BEGIN

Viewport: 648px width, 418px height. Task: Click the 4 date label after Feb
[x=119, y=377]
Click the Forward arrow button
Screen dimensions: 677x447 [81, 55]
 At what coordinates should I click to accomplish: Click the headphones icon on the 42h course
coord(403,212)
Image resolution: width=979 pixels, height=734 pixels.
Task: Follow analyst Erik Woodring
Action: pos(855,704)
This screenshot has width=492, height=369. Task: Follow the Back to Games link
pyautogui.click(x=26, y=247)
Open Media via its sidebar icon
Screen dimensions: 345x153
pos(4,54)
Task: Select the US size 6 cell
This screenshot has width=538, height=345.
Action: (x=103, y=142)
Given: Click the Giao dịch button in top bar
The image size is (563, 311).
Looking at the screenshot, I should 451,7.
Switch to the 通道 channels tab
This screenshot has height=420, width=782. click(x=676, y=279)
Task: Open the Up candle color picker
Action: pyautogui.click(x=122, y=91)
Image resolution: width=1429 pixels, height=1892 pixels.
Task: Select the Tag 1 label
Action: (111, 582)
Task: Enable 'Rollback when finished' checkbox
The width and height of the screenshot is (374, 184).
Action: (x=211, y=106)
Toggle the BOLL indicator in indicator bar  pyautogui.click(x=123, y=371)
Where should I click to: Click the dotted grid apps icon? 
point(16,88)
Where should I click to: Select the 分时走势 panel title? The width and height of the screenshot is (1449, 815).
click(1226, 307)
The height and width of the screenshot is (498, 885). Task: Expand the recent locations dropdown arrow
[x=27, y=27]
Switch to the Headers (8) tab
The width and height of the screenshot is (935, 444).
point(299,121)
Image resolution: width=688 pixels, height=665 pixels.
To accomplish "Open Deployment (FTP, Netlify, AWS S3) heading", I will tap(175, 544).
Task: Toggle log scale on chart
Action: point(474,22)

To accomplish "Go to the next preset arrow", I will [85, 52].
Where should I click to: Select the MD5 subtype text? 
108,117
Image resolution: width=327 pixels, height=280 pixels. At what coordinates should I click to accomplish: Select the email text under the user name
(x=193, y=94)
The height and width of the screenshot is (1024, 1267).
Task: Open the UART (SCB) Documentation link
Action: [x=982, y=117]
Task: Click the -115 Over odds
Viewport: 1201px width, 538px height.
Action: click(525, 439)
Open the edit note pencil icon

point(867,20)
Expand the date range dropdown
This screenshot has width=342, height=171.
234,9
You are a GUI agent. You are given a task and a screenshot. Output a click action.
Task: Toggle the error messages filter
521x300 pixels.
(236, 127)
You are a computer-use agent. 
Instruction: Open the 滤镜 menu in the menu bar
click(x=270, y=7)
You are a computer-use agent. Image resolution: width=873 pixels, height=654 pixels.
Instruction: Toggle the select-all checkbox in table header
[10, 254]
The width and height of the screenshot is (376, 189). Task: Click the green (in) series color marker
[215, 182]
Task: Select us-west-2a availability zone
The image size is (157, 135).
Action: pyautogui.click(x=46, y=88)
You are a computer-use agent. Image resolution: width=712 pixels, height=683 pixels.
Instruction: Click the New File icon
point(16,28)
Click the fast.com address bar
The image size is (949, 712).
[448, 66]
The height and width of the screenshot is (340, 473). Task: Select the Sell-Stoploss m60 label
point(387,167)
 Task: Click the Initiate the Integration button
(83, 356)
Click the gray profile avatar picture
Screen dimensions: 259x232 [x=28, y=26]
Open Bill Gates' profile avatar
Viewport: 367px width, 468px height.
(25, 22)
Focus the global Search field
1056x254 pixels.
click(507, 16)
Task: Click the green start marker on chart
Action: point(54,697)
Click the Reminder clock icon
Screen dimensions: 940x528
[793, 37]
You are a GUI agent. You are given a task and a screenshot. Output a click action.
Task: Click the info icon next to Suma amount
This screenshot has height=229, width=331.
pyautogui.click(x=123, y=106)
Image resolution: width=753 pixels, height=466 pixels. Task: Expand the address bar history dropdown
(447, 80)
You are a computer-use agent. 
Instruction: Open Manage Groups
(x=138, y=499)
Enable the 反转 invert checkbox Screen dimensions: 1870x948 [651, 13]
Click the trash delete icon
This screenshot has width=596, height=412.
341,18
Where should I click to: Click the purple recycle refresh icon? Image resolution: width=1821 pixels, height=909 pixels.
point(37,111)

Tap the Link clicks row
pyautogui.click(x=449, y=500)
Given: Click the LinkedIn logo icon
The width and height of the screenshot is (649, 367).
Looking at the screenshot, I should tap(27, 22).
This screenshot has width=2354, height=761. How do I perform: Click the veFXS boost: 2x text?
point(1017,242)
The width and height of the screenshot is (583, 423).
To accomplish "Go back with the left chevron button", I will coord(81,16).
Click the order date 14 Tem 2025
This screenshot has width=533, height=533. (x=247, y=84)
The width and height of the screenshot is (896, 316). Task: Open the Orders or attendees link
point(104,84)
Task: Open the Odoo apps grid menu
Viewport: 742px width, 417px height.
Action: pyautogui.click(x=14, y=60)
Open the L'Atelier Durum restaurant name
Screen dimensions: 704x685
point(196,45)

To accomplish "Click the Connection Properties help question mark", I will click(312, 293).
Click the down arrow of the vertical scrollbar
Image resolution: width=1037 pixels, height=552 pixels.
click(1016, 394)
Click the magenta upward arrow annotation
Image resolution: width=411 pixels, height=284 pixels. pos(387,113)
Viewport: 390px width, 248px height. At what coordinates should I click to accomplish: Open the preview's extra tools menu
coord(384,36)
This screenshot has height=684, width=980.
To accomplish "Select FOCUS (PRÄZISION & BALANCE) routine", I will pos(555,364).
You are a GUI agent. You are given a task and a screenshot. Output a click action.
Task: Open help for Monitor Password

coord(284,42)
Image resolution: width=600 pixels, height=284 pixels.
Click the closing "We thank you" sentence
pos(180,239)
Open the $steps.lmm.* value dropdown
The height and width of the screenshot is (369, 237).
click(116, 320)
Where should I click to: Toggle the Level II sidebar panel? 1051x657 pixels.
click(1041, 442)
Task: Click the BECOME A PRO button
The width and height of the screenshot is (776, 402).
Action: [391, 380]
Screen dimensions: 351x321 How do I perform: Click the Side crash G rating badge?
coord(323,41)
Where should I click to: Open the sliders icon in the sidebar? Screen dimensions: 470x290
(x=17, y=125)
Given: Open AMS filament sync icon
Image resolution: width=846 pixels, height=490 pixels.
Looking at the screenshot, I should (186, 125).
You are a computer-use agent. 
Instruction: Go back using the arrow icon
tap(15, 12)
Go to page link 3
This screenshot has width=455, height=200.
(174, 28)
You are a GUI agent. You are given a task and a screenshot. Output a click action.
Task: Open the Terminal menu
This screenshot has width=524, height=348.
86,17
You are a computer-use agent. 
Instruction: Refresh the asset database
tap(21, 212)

END

EXERCISE DETAILS: What you give back should be exactly the lines of the data above from the line with "The height and width of the screenshot is (498, 885)." through the line with "You are a computer-use agent. Image resolution: width=712", both of those included, and nothing more.

EXERCISE RESPONSE:
The height and width of the screenshot is (498, 885). Task: Expand the recent locations dropdown arrow
[x=27, y=27]
Switch to the Headers (8) tab
The width and height of the screenshot is (935, 444).
point(299,121)
Image resolution: width=688 pixels, height=665 pixels.
To accomplish "Open Deployment (FTP, Netlify, AWS S3) heading", I will tap(175, 544).
Task: Toggle log scale on chart
Action: point(474,22)

To accomplish "Go to the next preset arrow", I will [85, 52].
Where should I click to: Select the MD5 subtype text? 
108,117
Image resolution: width=327 pixels, height=280 pixels. At what coordinates should I click to accomplish: Select the email text under the user name
(x=193, y=94)
The height and width of the screenshot is (1024, 1267).
Task: Open the UART (SCB) Documentation link
Action: [x=982, y=117]
Task: Click the -115 Over odds
Viewport: 1201px width, 538px height.
Action: click(525, 439)
Open the edit note pencil icon

point(867,20)
Expand the date range dropdown
This screenshot has width=342, height=171.
234,9
You are a GUI agent. You are given a task and a screenshot. Output a click action.
Task: Toggle the error messages filter
521x300 pixels.
(236, 127)
You are a computer-use agent. 
Instruction: Open the 滤镜 menu in the menu bar
click(x=270, y=7)
You are a computer-use agent. Image resolution: width=873 pixels, height=654 pixels.
Instruction: Toggle the select-all checkbox in table header
[10, 254]
The width and height of the screenshot is (376, 189). Task: Click the green (in) series color marker
[215, 182]
Task: Select us-west-2a availability zone
The image size is (157, 135).
Action: pyautogui.click(x=46, y=88)
You are a computer-use agent. Image resolution: width=712 pixels, height=683 pixels.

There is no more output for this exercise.